Abdul Hakim Sulemana

Personal information
- Full name: Abdul Hakim Sulemana
- Date of birth: 19 February 2005 (age 21)
- Place of birth: Techiman, Ghana
- Height: 1.64 m (5 ft 5 in)
- Position: Left winger

Youth career
- 0000–2023: Right to Dream
- 2023–2024: Lyon
- 2024–: Randers

Senior career*
- Years: Team / Apps / (Gls)
- 2024–: Randers / 9 / (0)
- 2025–2026: → Hillerød (loan) / 8 / (0)

International career
- 2024–: Ghana U20 / 4 / (0)

= Abdul Hakim Sulemana =

Ghanaian footballer (born 2005)

Abdul Hakim Sulemana (born 19 February 2005) is a Ghanaian professional footballer who plays as a left winger for Randers FC.

==Club career==
A product of Right to Dream Academy, Sulemana moved abroad at a young age, joining Olympique Lyon in 2023, where he was a part of the clubs academy.

Despite interest from several foreign clubs, it was confirmed at the end of July 2024 that Sulemana had joined Danish Superliga club Randers FC on a deal until June 2026. Sulemana later stated that Randers' assistant coach Fatah Abdirahman had played a key role in the transfer, as the two knew each other from their time together at the Right to Dream Academy.

Sulemana made his debut for Randers on August 25, 2024, in a Danish Superliga game against Brøndby IF, replacing Simen Nordli after 84 minutes.

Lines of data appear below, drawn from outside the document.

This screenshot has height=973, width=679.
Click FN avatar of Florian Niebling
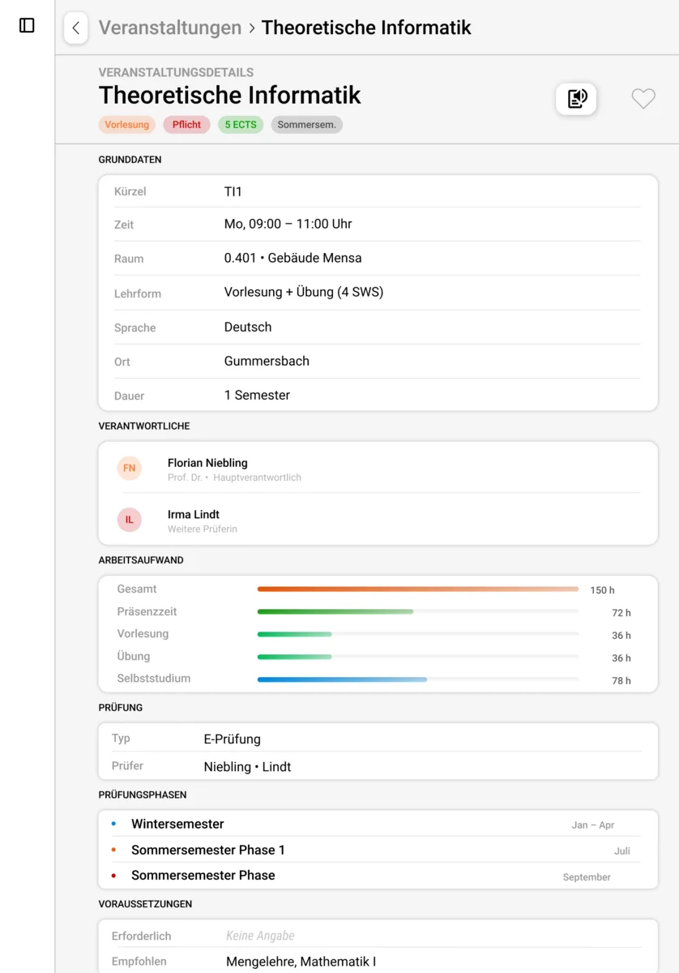(129, 469)
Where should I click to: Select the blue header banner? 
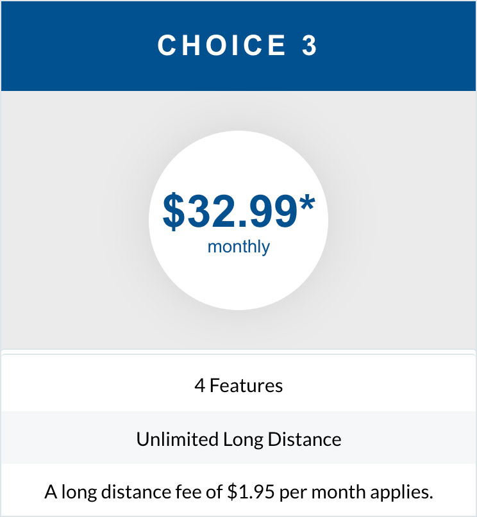click(239, 46)
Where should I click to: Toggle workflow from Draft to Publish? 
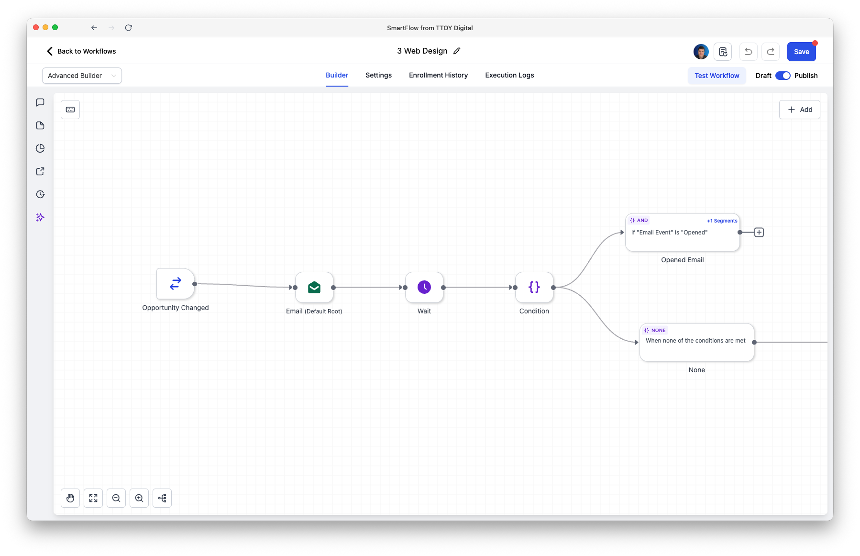(783, 76)
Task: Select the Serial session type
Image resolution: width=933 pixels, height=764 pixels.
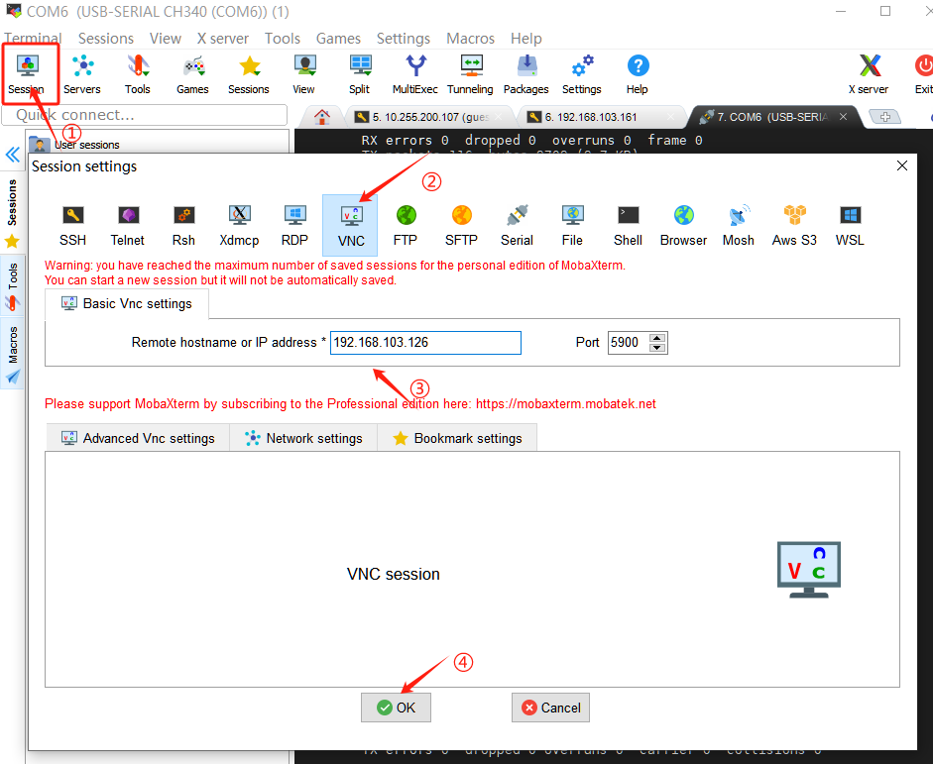Action: (x=517, y=224)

On 1st September 2025, Sulemana was loaned out to Danish 1st Division side Hillerød Fodbold for the rest of the season.

==International career==
In March 2024, Sulemana was a part of Ghana's U20 squad for the Football at the 2023 African Games event. He played four games for the team, contributing to their gold medal victory.

==Personal life==
Abdul Hakim Sulemana is the younger brother of Atalanta player Kamaldeen Sulemana. Their older brother, Abdul-Rauf Sulemana, also plays football and, like his two younger brothers, has also played football in Denmark.

Sulemana's father is Gonja and his mother is Dagomba. He is a Muslim.